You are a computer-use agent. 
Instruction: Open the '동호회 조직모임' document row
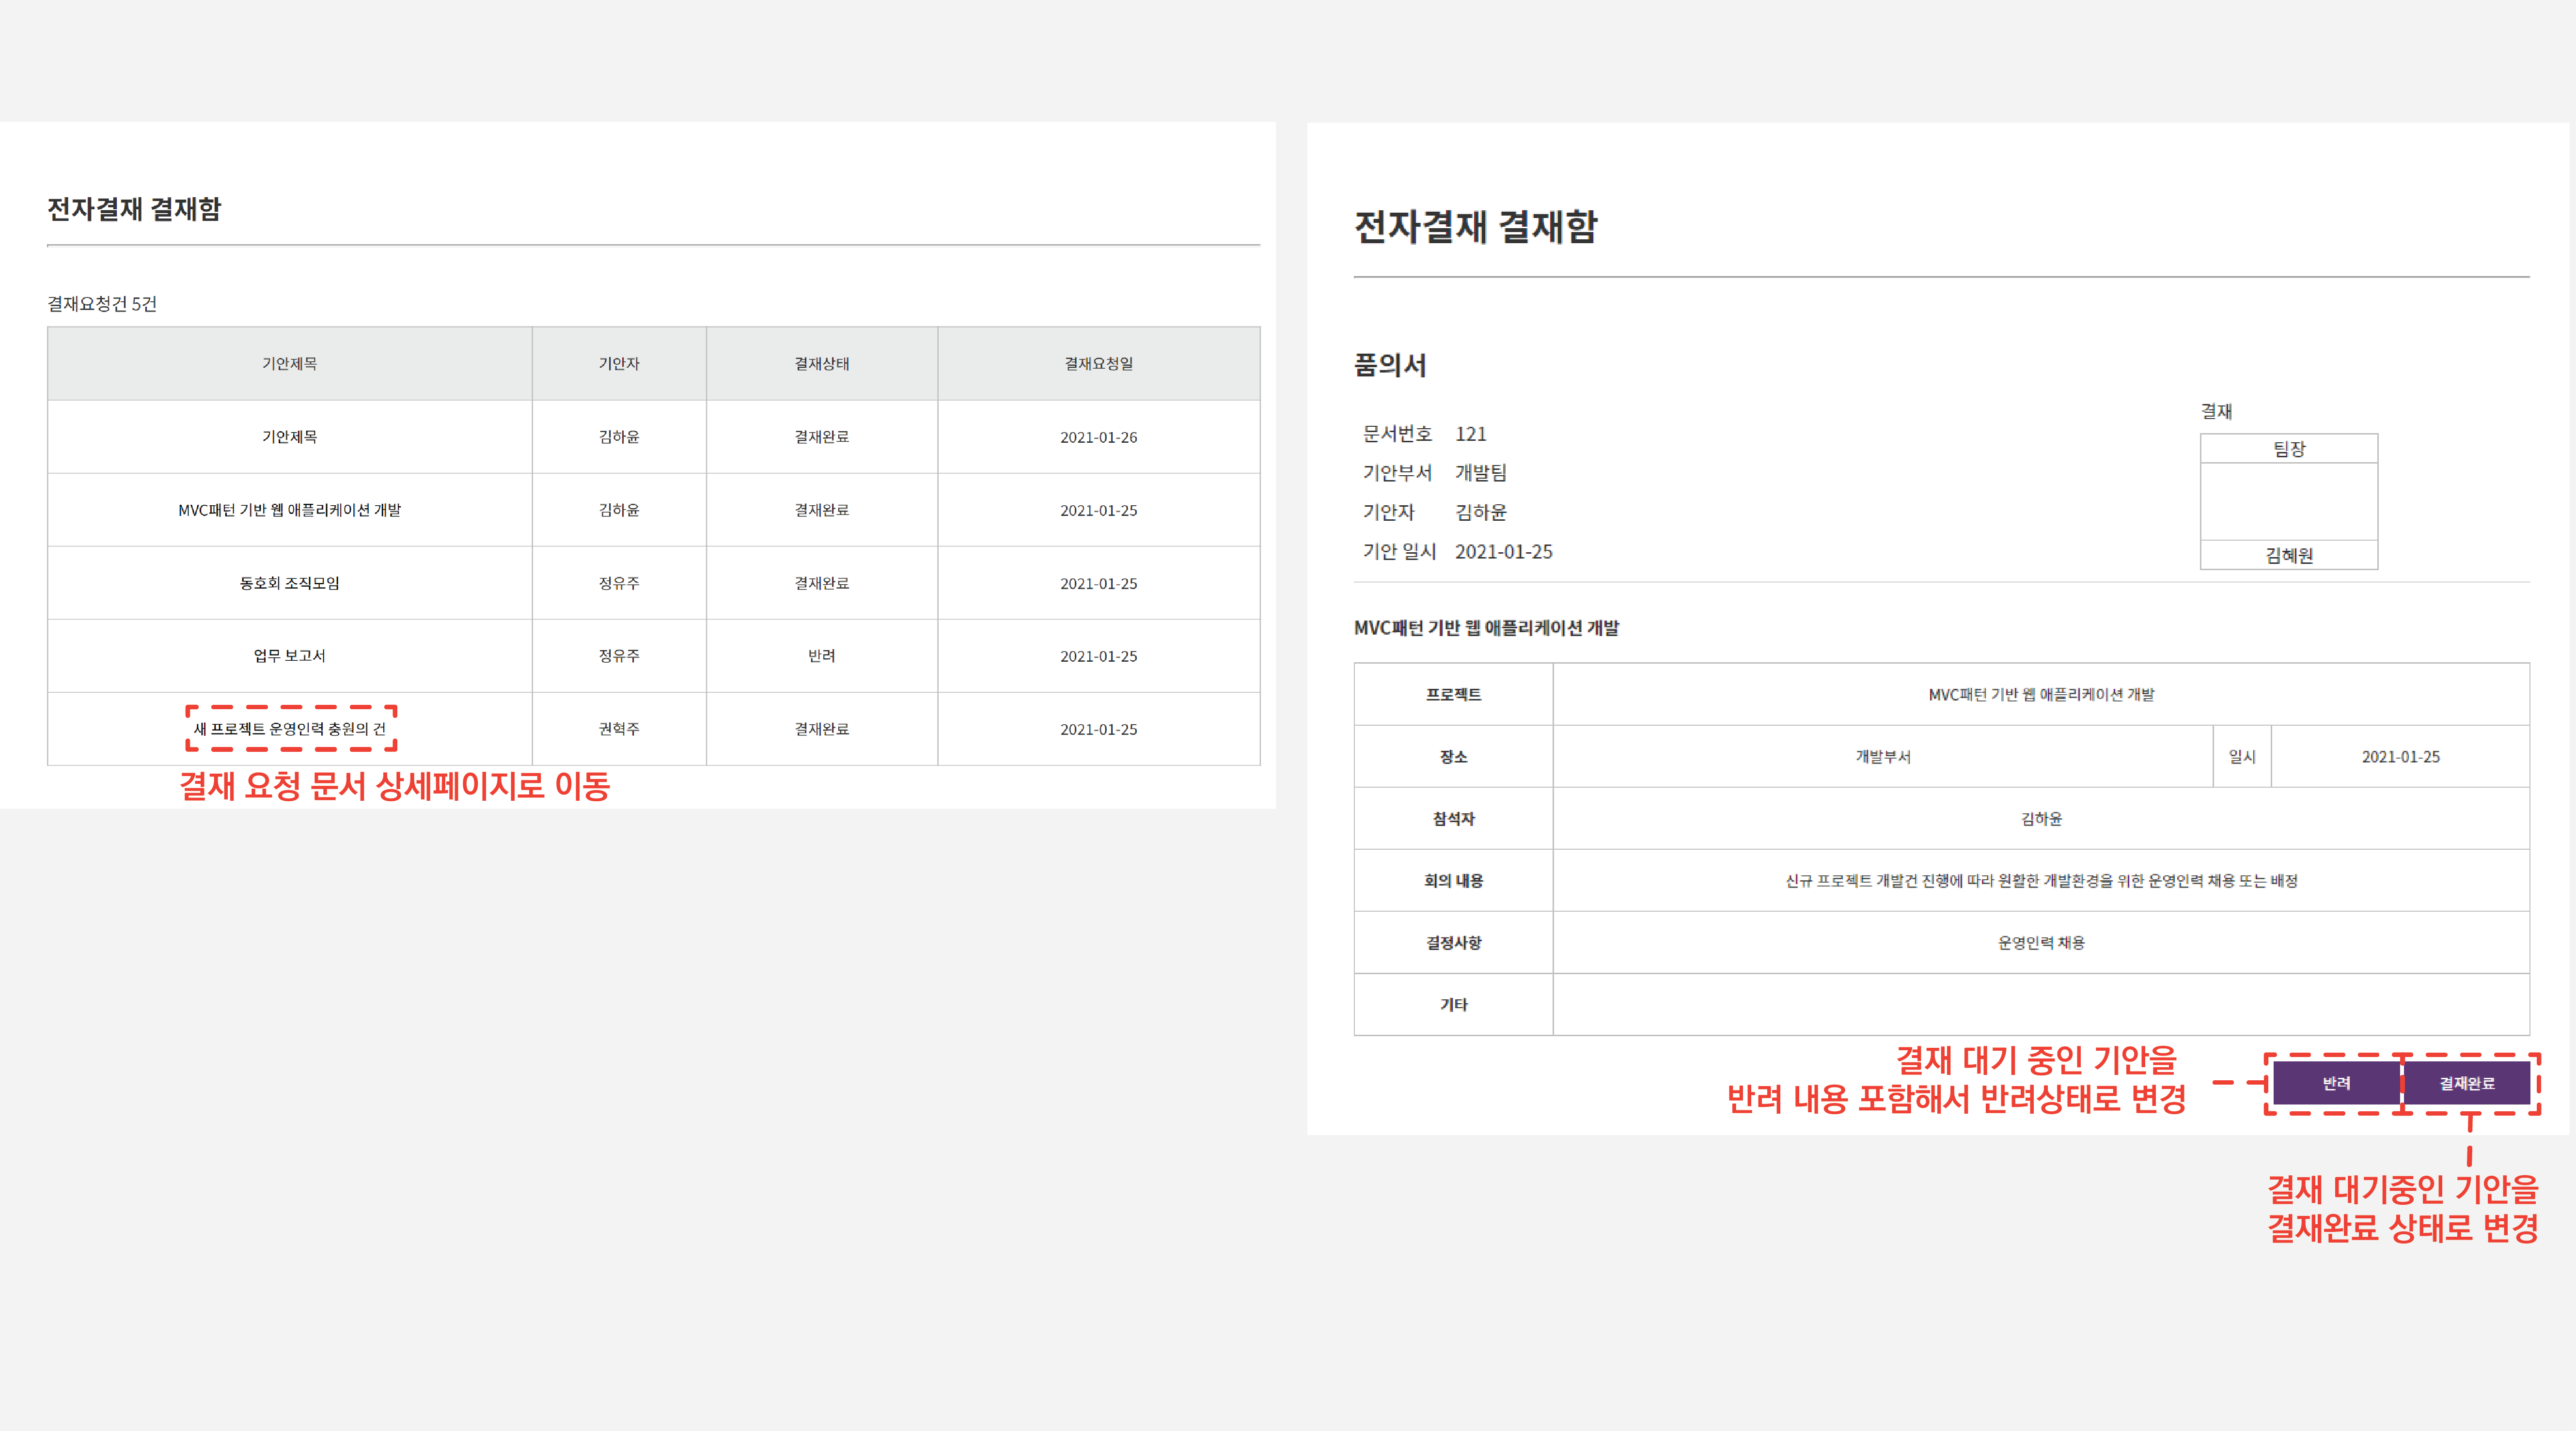(290, 583)
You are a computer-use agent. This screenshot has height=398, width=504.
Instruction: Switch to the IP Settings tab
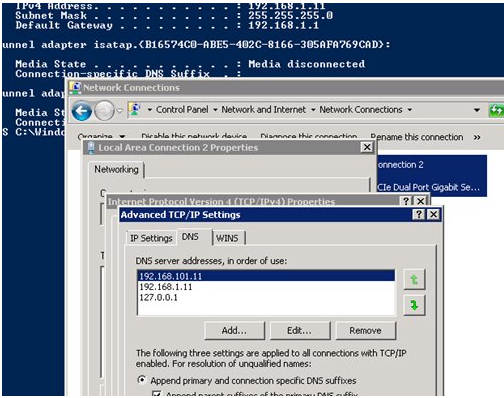point(151,238)
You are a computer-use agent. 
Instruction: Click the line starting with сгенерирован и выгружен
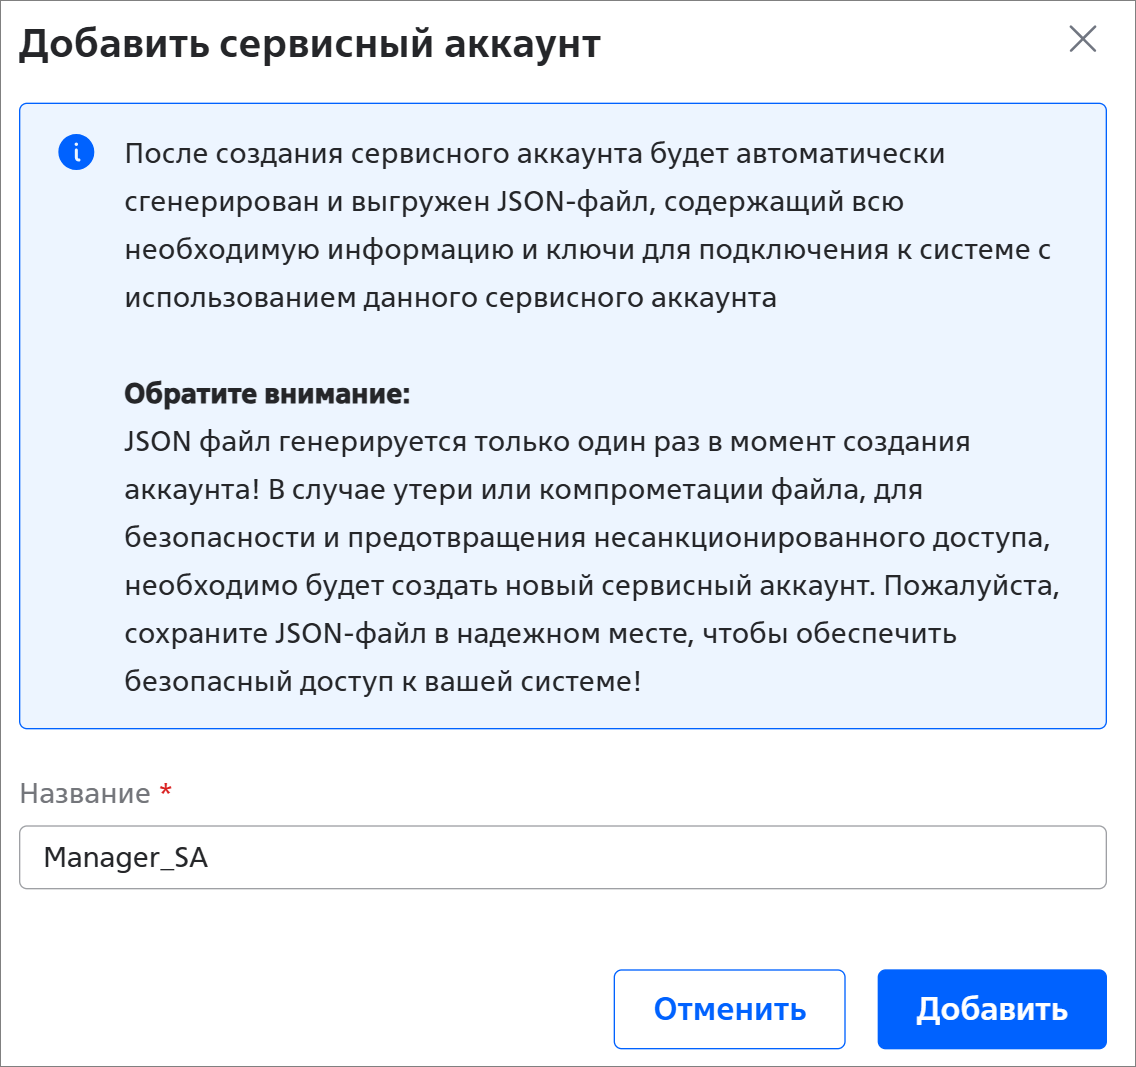(x=514, y=201)
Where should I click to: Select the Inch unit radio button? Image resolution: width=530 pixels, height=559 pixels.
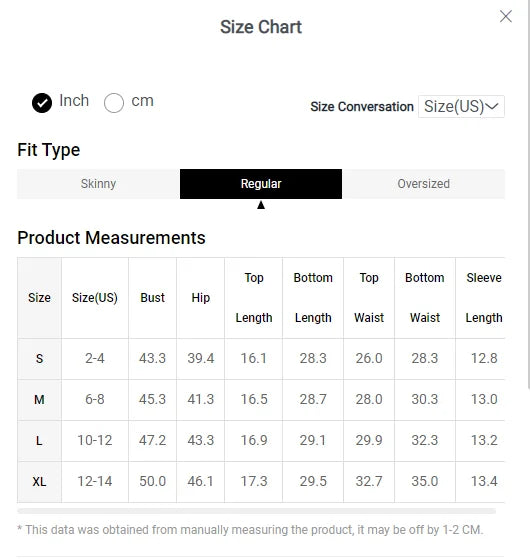[42, 103]
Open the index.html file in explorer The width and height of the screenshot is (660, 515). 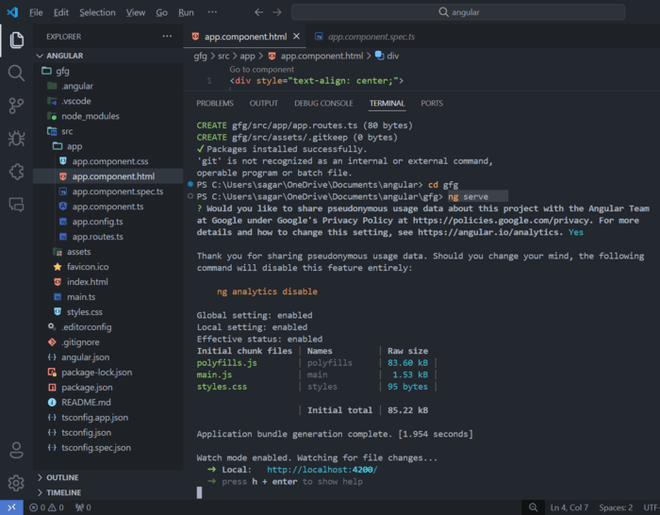[x=87, y=282]
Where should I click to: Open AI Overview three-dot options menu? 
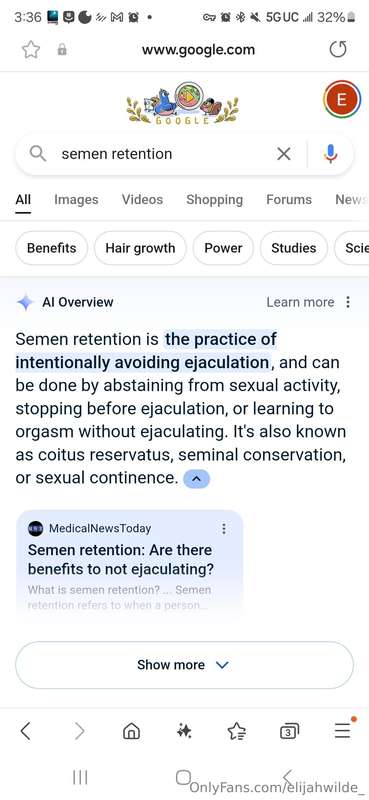348,302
________________________
> **DESCRIPTION OF THE TASK**
Write out the records word for word, starting with the line that contains "Where should I click to: Open" and going on through the end of the records. Leave the pictures out.

> **EXPECTED ANSWER**
Where should I click to: Open AI Overview three-dot options menu? 
348,302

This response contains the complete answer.